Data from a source
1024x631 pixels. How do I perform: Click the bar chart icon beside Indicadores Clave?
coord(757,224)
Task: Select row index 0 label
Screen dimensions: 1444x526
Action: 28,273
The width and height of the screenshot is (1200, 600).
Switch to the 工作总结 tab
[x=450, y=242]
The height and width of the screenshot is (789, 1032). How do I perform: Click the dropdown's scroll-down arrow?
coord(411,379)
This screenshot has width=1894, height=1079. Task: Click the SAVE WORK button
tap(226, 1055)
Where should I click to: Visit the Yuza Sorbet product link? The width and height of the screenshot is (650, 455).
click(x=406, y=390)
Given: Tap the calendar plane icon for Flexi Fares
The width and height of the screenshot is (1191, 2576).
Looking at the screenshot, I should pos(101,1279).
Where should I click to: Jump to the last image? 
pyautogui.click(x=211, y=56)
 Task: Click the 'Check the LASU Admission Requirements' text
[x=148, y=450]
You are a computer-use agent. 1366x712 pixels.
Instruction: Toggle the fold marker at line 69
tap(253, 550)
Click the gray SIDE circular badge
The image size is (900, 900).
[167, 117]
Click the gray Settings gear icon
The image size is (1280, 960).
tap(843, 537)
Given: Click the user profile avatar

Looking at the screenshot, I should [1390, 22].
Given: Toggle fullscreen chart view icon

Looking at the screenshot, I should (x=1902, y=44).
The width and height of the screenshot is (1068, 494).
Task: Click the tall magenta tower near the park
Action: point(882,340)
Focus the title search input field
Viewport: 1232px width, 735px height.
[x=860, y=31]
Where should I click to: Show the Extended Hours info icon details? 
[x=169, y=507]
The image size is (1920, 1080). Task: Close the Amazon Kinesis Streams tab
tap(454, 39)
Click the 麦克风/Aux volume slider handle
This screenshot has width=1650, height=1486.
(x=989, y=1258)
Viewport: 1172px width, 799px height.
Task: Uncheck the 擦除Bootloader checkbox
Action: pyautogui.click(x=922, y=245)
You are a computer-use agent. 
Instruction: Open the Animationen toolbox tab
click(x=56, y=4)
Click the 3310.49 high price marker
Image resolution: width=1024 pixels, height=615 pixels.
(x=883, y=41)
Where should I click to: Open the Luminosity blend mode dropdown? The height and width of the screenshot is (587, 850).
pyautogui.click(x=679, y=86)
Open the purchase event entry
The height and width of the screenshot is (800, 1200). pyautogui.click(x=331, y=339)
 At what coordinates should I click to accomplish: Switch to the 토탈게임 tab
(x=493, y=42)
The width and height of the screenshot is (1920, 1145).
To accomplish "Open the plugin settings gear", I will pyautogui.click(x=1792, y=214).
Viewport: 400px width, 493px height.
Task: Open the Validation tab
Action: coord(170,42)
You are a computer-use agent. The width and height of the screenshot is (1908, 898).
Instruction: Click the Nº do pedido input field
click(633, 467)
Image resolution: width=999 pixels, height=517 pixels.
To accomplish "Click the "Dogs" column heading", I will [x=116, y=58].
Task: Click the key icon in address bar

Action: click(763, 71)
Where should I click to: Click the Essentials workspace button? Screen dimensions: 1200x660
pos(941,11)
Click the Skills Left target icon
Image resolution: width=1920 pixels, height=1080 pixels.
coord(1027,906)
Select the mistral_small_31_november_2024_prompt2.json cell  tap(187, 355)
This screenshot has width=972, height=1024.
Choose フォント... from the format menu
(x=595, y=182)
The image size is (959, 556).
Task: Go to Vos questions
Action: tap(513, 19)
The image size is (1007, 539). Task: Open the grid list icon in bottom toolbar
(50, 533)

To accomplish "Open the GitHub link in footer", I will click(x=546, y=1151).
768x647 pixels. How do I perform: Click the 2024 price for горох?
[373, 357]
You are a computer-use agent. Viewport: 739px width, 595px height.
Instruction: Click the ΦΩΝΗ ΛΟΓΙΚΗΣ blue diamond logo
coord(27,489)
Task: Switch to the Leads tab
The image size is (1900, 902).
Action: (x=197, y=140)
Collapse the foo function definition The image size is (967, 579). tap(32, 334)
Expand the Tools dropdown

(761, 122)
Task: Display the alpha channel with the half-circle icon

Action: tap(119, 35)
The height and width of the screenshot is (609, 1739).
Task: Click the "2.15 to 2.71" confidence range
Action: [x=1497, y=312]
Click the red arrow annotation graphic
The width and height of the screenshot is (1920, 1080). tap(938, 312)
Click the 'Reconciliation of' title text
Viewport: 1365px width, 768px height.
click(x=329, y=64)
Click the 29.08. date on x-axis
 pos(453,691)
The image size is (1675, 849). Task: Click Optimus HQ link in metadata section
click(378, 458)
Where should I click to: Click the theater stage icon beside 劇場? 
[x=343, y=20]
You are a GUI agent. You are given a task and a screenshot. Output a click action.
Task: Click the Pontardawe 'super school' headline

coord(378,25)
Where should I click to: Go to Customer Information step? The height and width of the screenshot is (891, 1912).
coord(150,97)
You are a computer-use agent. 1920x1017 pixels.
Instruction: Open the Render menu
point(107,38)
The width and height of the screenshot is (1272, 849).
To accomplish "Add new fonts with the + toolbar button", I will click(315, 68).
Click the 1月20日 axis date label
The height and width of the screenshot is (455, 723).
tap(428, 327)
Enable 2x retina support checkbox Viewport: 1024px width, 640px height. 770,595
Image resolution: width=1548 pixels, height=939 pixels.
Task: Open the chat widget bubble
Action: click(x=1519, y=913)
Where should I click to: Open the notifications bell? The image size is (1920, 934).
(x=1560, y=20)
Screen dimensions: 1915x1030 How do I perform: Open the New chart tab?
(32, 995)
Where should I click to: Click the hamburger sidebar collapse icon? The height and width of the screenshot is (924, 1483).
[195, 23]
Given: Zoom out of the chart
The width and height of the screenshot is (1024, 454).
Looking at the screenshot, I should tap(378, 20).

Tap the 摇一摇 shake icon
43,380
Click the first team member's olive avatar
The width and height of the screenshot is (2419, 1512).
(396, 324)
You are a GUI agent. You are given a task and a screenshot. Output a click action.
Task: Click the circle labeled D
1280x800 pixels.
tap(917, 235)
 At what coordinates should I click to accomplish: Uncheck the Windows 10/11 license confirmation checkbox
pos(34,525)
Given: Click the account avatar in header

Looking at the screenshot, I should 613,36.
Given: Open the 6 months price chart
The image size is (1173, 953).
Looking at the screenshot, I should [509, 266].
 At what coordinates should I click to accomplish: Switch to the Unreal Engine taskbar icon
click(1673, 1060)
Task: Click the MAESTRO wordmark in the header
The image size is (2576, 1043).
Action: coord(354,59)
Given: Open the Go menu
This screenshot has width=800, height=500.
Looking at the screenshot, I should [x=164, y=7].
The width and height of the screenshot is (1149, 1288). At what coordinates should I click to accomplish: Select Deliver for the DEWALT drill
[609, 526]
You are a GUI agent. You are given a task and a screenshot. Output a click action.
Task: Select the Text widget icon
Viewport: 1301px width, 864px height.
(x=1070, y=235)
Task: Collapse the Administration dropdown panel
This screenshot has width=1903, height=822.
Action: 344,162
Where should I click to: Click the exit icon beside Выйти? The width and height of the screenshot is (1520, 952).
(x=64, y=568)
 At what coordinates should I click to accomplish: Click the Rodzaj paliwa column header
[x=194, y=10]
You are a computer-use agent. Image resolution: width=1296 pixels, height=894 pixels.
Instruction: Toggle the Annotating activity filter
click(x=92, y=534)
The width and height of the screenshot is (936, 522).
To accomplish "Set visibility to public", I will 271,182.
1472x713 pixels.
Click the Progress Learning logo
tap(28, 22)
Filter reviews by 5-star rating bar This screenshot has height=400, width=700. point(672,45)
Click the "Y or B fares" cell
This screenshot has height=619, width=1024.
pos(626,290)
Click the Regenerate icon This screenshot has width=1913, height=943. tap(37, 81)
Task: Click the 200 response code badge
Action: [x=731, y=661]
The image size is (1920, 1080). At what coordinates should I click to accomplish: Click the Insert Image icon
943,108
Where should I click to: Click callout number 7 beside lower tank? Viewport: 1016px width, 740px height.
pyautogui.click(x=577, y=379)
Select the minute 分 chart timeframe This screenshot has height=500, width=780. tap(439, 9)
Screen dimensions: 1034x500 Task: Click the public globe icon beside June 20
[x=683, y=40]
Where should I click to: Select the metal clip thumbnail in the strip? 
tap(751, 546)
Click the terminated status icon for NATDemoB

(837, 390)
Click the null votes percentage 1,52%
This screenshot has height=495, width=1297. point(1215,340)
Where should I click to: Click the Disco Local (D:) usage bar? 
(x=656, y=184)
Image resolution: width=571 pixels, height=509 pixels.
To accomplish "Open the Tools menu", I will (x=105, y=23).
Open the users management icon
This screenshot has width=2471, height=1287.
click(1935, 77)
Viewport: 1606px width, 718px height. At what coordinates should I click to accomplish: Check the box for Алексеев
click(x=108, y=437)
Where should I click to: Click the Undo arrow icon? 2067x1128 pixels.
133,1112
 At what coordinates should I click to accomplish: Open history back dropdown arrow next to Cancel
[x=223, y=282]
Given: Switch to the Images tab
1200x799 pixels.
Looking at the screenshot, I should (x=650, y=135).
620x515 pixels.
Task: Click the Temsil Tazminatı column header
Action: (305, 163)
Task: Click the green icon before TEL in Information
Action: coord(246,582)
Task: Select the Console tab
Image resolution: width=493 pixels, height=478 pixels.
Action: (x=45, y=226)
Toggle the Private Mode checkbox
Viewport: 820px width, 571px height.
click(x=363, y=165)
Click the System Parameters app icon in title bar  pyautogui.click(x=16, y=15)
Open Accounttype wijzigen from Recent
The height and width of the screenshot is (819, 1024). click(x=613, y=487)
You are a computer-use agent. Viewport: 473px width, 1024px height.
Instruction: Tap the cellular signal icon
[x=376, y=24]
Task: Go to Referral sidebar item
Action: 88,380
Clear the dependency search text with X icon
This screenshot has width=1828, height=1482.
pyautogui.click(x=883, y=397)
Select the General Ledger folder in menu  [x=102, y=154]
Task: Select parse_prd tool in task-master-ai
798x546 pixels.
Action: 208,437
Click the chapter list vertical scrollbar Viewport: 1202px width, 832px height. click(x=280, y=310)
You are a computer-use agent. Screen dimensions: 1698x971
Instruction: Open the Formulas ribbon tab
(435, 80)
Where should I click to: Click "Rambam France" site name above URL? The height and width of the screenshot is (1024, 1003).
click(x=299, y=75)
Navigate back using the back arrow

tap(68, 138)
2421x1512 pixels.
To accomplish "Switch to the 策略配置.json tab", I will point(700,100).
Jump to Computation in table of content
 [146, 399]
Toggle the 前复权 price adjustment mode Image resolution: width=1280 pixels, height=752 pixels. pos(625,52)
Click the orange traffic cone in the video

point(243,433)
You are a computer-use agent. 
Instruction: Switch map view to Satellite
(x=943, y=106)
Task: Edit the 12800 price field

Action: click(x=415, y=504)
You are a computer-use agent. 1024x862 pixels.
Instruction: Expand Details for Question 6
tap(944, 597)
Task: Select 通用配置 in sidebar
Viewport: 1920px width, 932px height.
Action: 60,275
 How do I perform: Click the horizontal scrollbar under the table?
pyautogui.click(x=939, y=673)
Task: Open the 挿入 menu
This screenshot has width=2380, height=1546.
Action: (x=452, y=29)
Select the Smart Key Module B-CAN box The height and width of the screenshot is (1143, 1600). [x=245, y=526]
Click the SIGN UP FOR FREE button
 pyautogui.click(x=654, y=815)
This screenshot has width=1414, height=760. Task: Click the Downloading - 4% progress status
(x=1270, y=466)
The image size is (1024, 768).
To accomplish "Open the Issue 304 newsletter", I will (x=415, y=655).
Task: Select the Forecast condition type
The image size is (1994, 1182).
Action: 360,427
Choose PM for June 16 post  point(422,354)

◆ **EXERCISE**
Reproduce the data from the start through the line containing "[x=450, y=242]", replacing "Switch to" with "Open" and leaving everything else unchanged.

◆ **REPLY TO THE EXERCISE**
1024x631 pixels. How do I perform: Click the bar chart icon beside Indicadores Clave?
coord(757,224)
Task: Select row index 0 label
Screen dimensions: 1444x526
Action: 28,273
The width and height of the screenshot is (1200, 600).
Open the 工作总结 tab
[x=450, y=242]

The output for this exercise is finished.